韓国大統領選候補・尹錫悦選対本部の立て直しを図る李俊錫「国民の力」代表(セゲイルボより)

 野党「国民の力」が選挙対策委員会を全面解体と、議員全員の党役職辞任を宣言し、荒波の中にはまり込んでいる。尹錫悦大統領候補の支持率下落を食い止めるために劇薬を処方したのだ。同党は3日、常任選対委員長、共同選対委員長、6人の総括本部長など選対指導部の大部分が辞任を宣言したと表明にした。新時代準備委員長も退いた。同党は「議員全員はすべての党職を離れて一兵卒となる」と宣言した。李俊錫代表への辞任要求も噴出し始め、最高委員の追加辞任の可能性まで議論されている。この渦中で、辞意表明していない金鍾仁総括選対委員長を対象に含めたが、選対がこれを覆すなど混乱が起きたりもした。国民の力は金委員長が「到底このように行くことはできない」と吐露するほど深刻な危機に直面している。

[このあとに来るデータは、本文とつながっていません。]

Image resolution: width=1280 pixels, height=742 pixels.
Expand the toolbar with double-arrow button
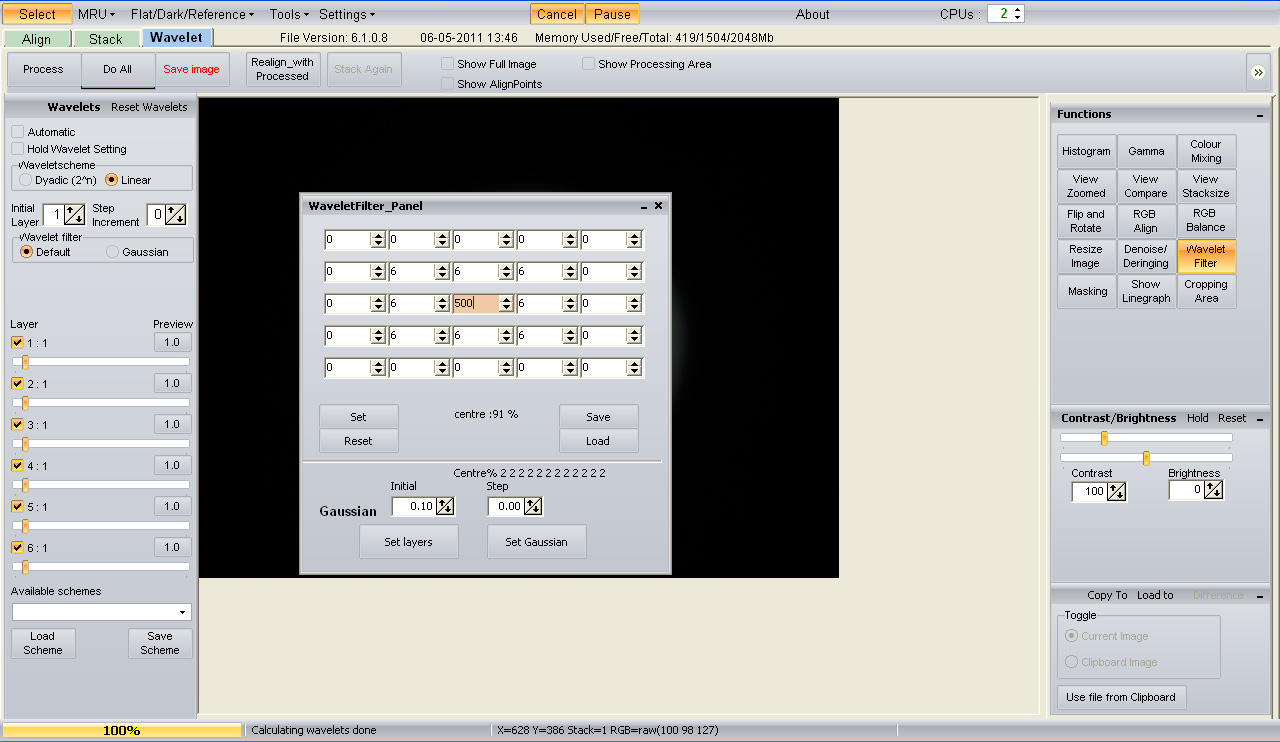tap(1257, 72)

 与党「共に民主党」の李在明候補の支持率は小幅上昇したが、尹候補がより大幅に下落したせいで二強の差が広がった。一部調査では両者支持率が約10%ポイント差まで開いた。20~30歳代の若い世代で、尹氏の支持率は李氏の半分にも及ばないほどひどい。国民の力は今や、とても政権交代を云々(うんぬん)できない状況に至っている。

 選対の全面改編だけでは足りない。国民の力の危機の本質は尹候補にある。今まで国民に映った尹候補のイメージは無知と傲慢(ごうまん)だ。国政全般に対する基本的な識見もなく、夫人・金建希氏の虚偽履歴記載疑惑が持ち上がった時も、適当にもみ消して済まそうとした。国民を無視する態度だ。ある世論調査では、同党支持層の70%が「候補交代が必要だ」と答えたほどに深刻だ。選対も変わらなければならないが、まず尹候補から骨身を削る反省と刷新が必要だ。

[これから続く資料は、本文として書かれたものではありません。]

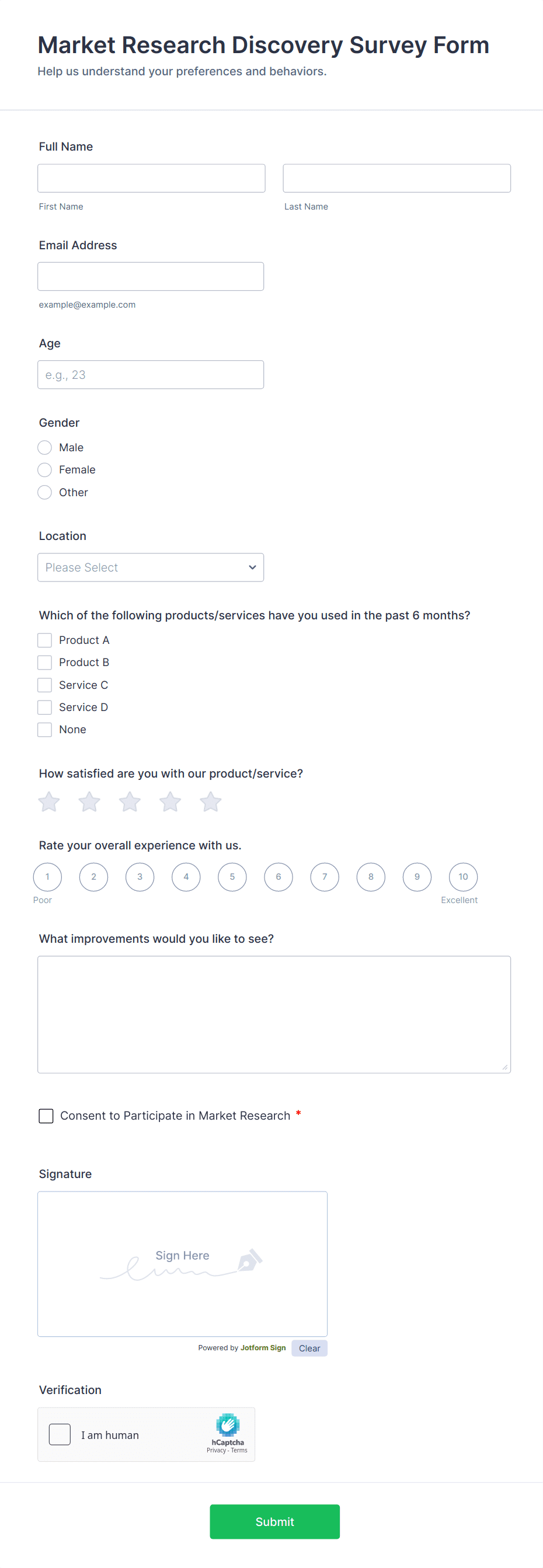Click the Submit button
The image size is (543, 1568).
click(274, 1522)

 尹候補は残された期間、第一野党の大統領候補としてのリーダーシップとビジョンを備えることに力を注がなければならない。尹候補は「候補の意向」を掲げて威張っていた人々、いわゆる“尹核関”(尹候補の核心関係者)も完全に整理しなければならない。尹候補は「新しく始める」と言った。絶体絶命の試験台に上がっただけに、原点から新たに生まれ変わる覚悟で選対再建を急がなければならない。また、今からでも現実を直視して、低姿勢で有権者に歩み寄らなければならない。李代表も党の選挙に無限責任を負うべき立場にいる以上、味方を後ろから撃つようなことはやめて、選挙勝利のためにまい進しなければならない。国民の力にこれ以上試行錯誤を繰り返す時間は残っていない。